Leaders R’ Us

By Jim Mullen
Emergency Management, Once Removed

Historians are fascinated with leaders that guided their constituents through a daunting crisis. Likewise, they are similarly fascinated by leaders whose judgment and political skill resulted in legislative success that had eluded their predecessors. It’s certain historians will scrutinize and evaluate the leadership models that have been in evidence in our nation during the current COVID-19 crisis.

Great leadership is not always about achieving a political objective; sometimes it is evidenced in offering consolation or inspiration; or to channel strong feelings or fears into constructive, and unified behavior. Great leaders promote others to be leaders as well – encouraging people to assume responsibility for their own behavior for the collective good.

There are examples of poor leaders who possessed none of the above qualities, but still managed to achieve positions of responsibility and political power. The damage such leaders can do in a crisis is devastating to contemplate; poor political leadership frequently takes the form of promoting an “us versus them” void that is easier to open than to bridge. Such division in a society is a dangerous contagion to which negative, angry, self-involved leaders expose their followers. That division is antithetical to effective emergency management, and undermines homeland security.

Poor (or nonexistent) leadership can be countered. In the United States, sitting governors, and elected and appointed leaders in local and county governments have stepped up to the challenges of the coronavirus (COVID-19). Absent coherent and reliable directions from the very top of our national government, respected health professionals have provided factual, evidence -based information to the public.
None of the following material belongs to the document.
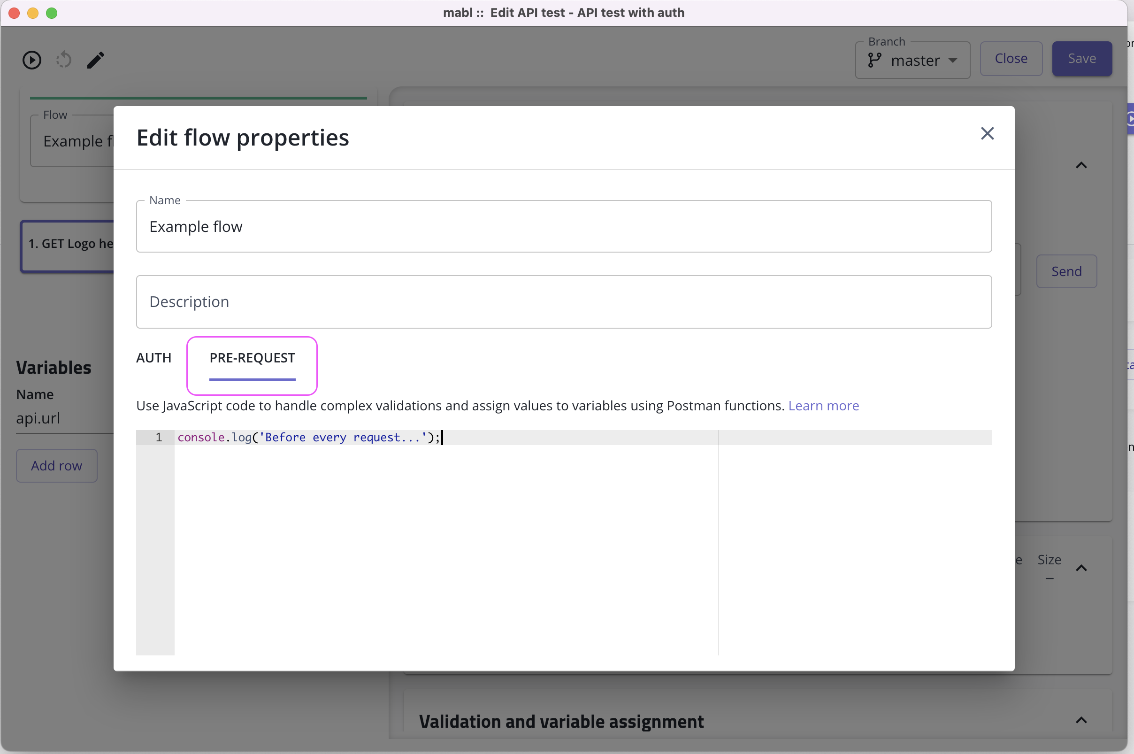
Task: Click the pencil edit icon
Action: (x=96, y=60)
Those who ask not to politicize this crisis are correct, in that parsing every misstatement, every outright lie, and every distortion of a weak and uncertain leader’s’ actions is probably not an effective use of anyone’s time during the crisis. We should focus on what can be accomplished now. There will come a time, when the COVID-19 is contained, or appears to have subsided, for a sober after – action review of what went right, what went wrong; where leadership failed, and where it succeeded. That review must be impervious to “spin” – we’ll need to do much better in the next go-round.

In a blog postscript in March, I noted that Washington State was fortunate to have had leaders with great foresight at the turn of the century – they led the way nationally as well as regionally in preparing for the health emergency we are currently experiencing. Their example helped us during H1N1 and during the Ebola outbreak. The experience and knowledge that the current emergency management and health teams have acquired is invaluable to our Governor now and will be in the future.

Emergency managers have long known that individuals taking responsibility for what they can control in a disaster is the key to successful response, and recovery. Happily, governors, county officials, and mayors have emerged from the trenches to manage this crisis and establish a path to follow. Their message is clear: we all must be leaders now.